A total of 18 children required additional fluid boluses in the study (nine in each group). In the intervention group, 10 children required addition of other vasoactive agents. In nine out of 10 children, these were added within 24 hours (milrinone in six and epinephrine in five). In the control group, 27 children required addition of other vasoactive agents. In 25 out of 27 children, these were added within 24 hours (dobutamine in 21, norepinephrine in 13, and milrinone in nine) (Table 2).

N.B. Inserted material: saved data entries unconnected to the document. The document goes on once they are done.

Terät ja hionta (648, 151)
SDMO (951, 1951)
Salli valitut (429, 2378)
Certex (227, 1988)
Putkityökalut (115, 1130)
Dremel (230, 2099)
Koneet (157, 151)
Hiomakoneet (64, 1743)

Organ Dysfunction and Organ Support
The pSOFA scores and PELOD-2 scores on day 2 of randomization were lower in the norepinephrine plus dobutamine group, the difference being statistically significant (Table 2). The mean ejection fraction in the norepinephrine plus dobutamine group was 48.5 ± 14.1 and in the epinephrine group, it was 48.4 ± 13.9 (p = 0.96). There was no difference between the groups with regard to the proportion with systolic dysfunction (44.1% vs 42.4%; p = 0.88). At 6 hours of therapy, the mean cardiac index (L/min/m2) was higher in the norepinephrine plus dobutamine group (4 ± 1 vs 3.1 ± 1.2; p = 0.01) and the difference persisted at 24 hours of therapy (p = 0.05) (Supplemental Digital Content, Table 3, http://links.lww.com/CCX/B101).
Adverse Events
Six children developed rhythm abnormalities—two in the norepinephrine plus dobutamine group (heart block: 1, preterminal ventricular fibrillation: 1) and four in the epinephrine group (supraventricular tachycardia: 1, ectopic atrial rhythm: 1, preterminal ventricular tachycardia: 1, and cardiac arrest: 1). Only one child developed peripheral ischemic changes in the form of gangrenous changes over both hands and right foot in the epinephrine group. This child was on epinephrine, norepinephrine, and milrinone when the changes were noted. The most common cause of death was refractory shock (n = 14), refractory hypoxemia (n = 4), and refractory raised intracranial pressure (n = 3).
DISCUSSION
In this randomized controlled trial, we observed in vasoconstricted shock (cold shock), use of norepinephrine plus dobutamine as initial vasoactive agent did not result in greater proportion of children attaining shock resolution at 1, 6, and 24 hours of therapy. However, children in the norepinephrine plus dobutamine group attained shock resolution earlier and fewer were refractory to treatment compared with the epinephrine group. As the numbers enrolled were lower than the calculated sample size for any meaningful interpretation due to COVID-19, our results may be interpreted as pilot or preliminary data.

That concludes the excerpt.